Students’ Interest in Theatre and Gender Roles Leads Them to Ancient Greece | e-Inside | Kent State University

Students’ Interest in Theatre and Gender Roles Leads Them to Ancient Greece

Fourteen Kent State University students participated in an eight-day, education-abroad trip to Greece sponsored by the university’s School of Theatre and Dance during spring break. The program, described as an experience of “Theatre, Performance, Gender and Sexuality,” was led by faculty members Daniel Nadon and Yuko Kurahashi.

In many ways, the eight days spent in Greece was a trip back in time. The study group visited numerous ancient Greek sites associated with the theatre, including the Acropolis, Delphi, the Theatre Dionysus and the outdoor theatre of Epidaurus, which is admired around the world for its symmetry, beauty and exceptional acoustics, as well as its antiquity.

“Our intention of the program was to explore ancient and modern notions of sexuality, gender, theatre and culture,” explains Nadon. “During the trip, we continued our research begun in class, which ranged from sound effects in ancient Greek theatre to masks, jewelry and costumes used during ancient performances. Having the ability to perform the research directly on the grounds where many of these practices originated proved invaluable for our students.”

“These (education-abroad) programs are more than just field trips,” Nadon adds. “They are immersive educational experiences unlike anything a student can get in a classroom.”

During their eight days in Greece, the study group pursued an aggressive schedule. In all, the group attended three innovative shows at the National Theatre of Greece; participated in tours and lectures at several museums; toured the ruins at Delphi, Mycenae and Epidaurus; and engaged in workshops at the Theatre Dionysus and the University of Athens.

Just as important as their academic research was the students’ immersion into the unique culture of Greece and its welcoming people.
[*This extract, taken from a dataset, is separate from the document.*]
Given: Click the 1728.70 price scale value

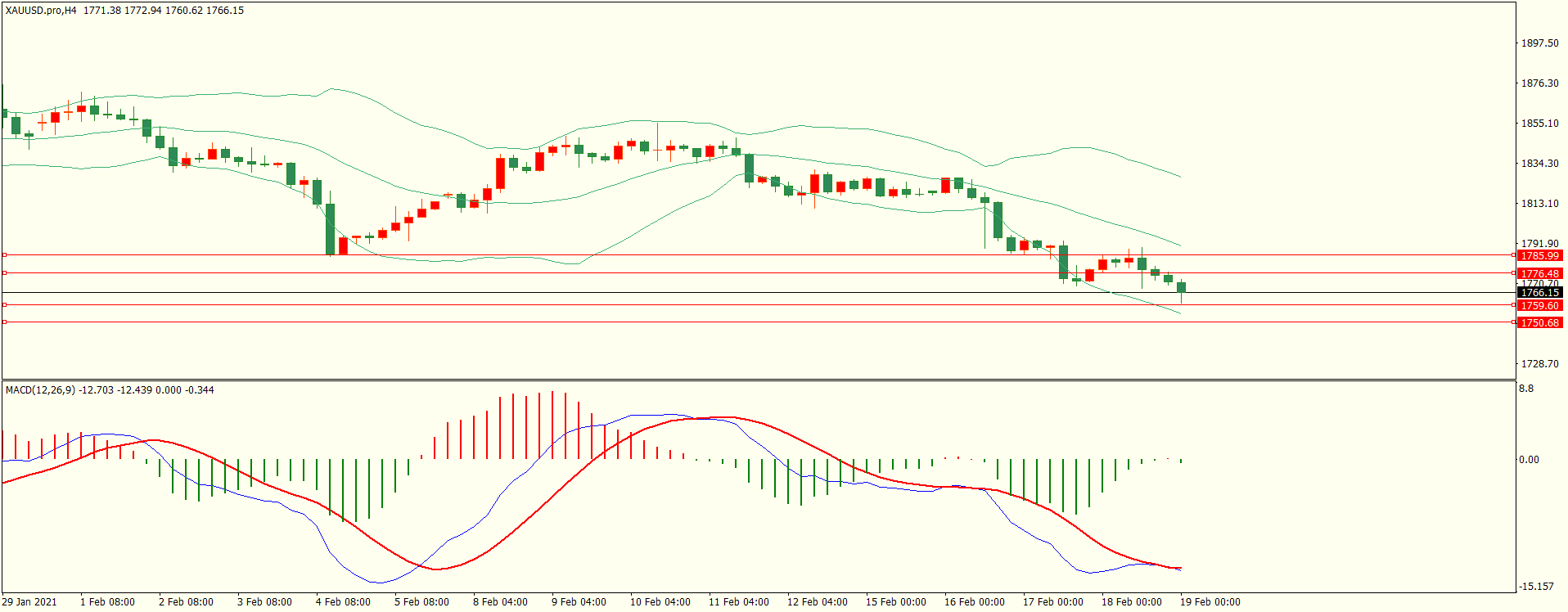Looking at the screenshot, I should (1539, 364).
“During our short visit to Athens and the other ancient cities, the students also made cross-cultural friendships and professional connections, which we believe will continue and develop in the coming years,” says Kurahashi, who in previous years had led education-abroad programs for the school to study the history of the London theatre.

On the final day of the trip, following a bus ride back to Athens from Delphi, the students commenced an impromptu tour of the city. Although dedicated primarily to last-minute shopping and dining, the final night’s tour also gave the students time to reflect on the previous seven days and the lifetime of sights, sounds and experiences they had shared. Although they were eager to get back home to friends and family, each felt a small pang of reluctance, as they realized that there was so much more yet to experience – so much more yet to learn.

The student participants were Sara Ben-Bella, Dalton Brown, Marissa Davis, Jacob Glosser, Zahra Hakki, Zoe Harr, Britteny Harrell, Eileen Janis-Larson, Courtney Kennell, Alex Norman, Cordell Ramsey, Kiki Schumann, Dana Shunkwiler and Maggie Turek.